Either that or next week my arms will explode.
--
Evan
I use Kate/vi for most of my content. Right now I'm putting together a small press book in KWord, almost as a test run (since there's no deadline on it, and it is a fairly complicated work with many fonts and graphics). It tells the story via press releases and official documents, so it's a pretty ornate work and precisely where DTP features come in handy rather than word processing or raw text input.
I'll admit that I'm half doing it to test the limits of KWord (and to test the binder because I can specify different types of paper for various pages).
--
Evan
--
Evan
KWord is fast. WAY faster than OOW. It's also smaller. It is also a completely and totally different type of word processor. OO Writer is more of a MS Word style processor with similar limitations. It is page oriented. KWord is frame oriented, a la Quark and Framemaker. That means it does DTP much more naturally. At the same time it can just give you a repeating frame at the margins and be a pretty typical word processor. Each frame can contain various types of data. The "text" data, aka word processing type stuff, is nicely structured with styles and a style manager. Chapters can be autogenerated, spell check on the fly, and other typical features can be found.
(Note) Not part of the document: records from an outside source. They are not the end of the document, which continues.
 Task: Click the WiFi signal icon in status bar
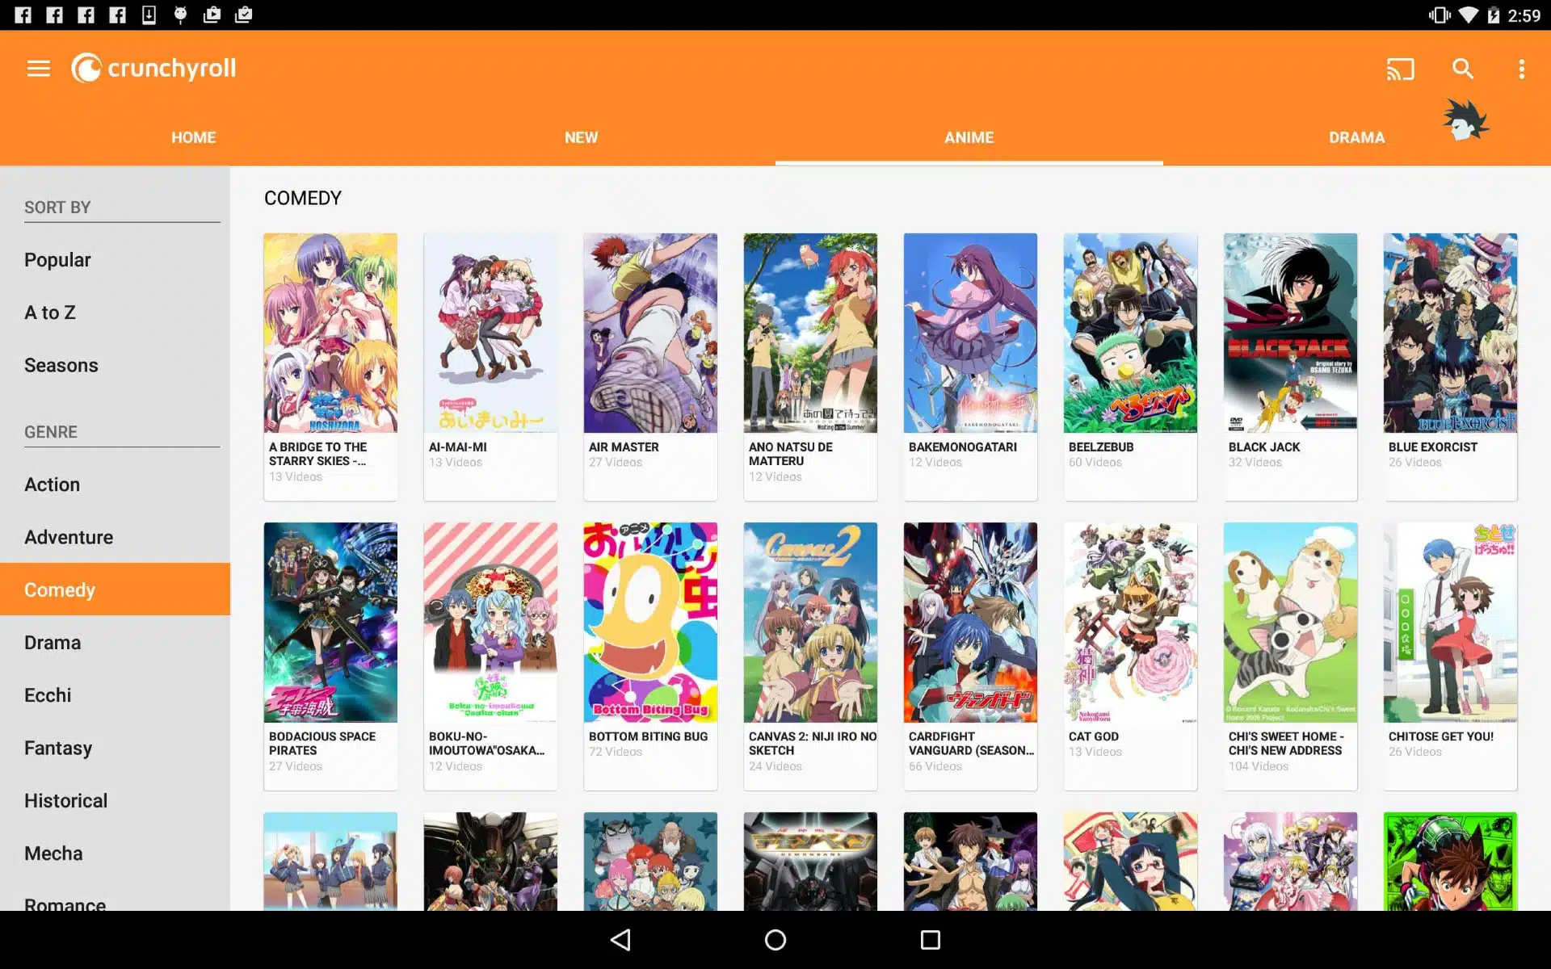pos(1469,14)
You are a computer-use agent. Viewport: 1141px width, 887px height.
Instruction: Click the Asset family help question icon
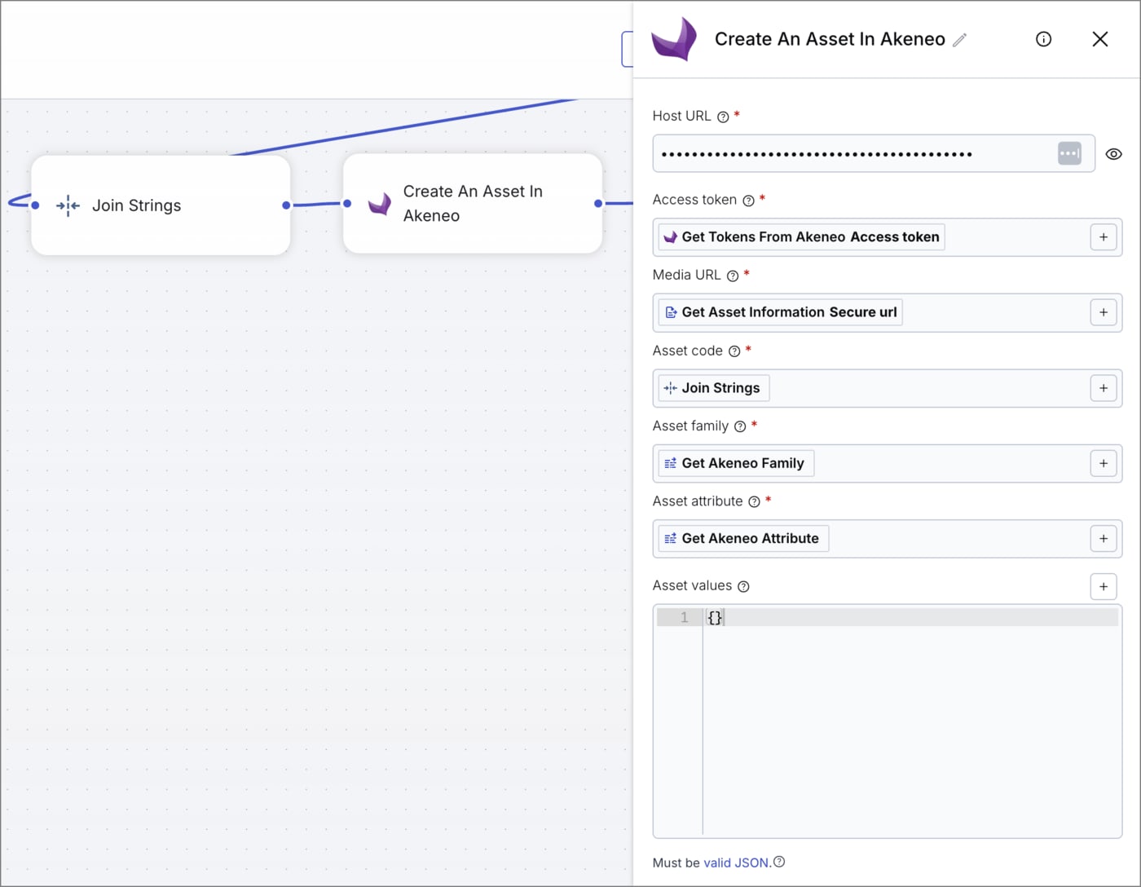(739, 426)
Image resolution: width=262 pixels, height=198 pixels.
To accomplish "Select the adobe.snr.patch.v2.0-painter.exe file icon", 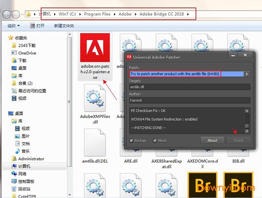I will click(95, 48).
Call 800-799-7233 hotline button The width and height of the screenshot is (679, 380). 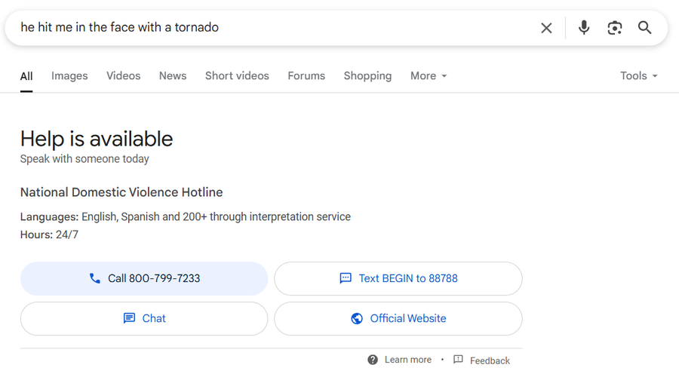144,279
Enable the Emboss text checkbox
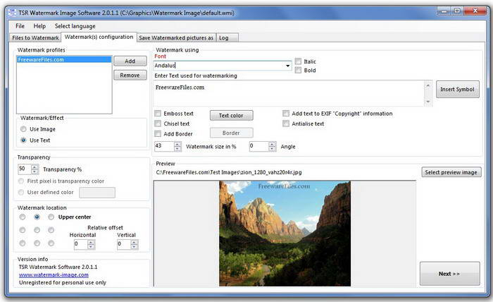Image resolution: width=493 pixels, height=302 pixels. (158, 114)
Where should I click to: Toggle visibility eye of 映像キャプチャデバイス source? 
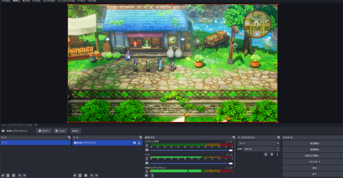tap(134, 143)
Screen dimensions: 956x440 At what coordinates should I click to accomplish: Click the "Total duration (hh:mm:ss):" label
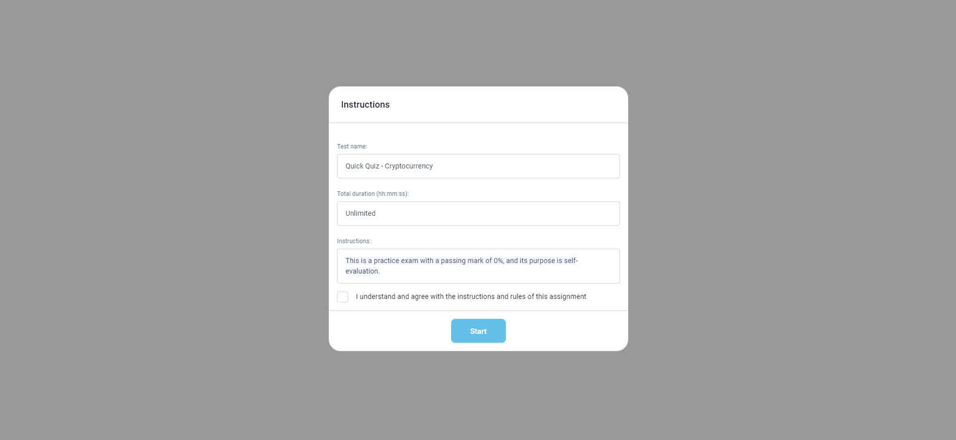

When it comes to a comparison between the two big suites (MS Office, OpenOffice) there are some omissions of features in 1.3 that you might want to be aware of if you do them (stuff like mail merge). Niche office specific tasks. Of course, some of the items like that are missing from OpenOffice as well, and only Word will do. The one that I hear the most complaints about is the lack of a automatic bibliography feature, a la EndNotes. You can, of course, still type them in manually.
KOffice is younger, leaner, and depends on KDElibs for lots of stuff. That means it runs on *nix only... which does include OSX.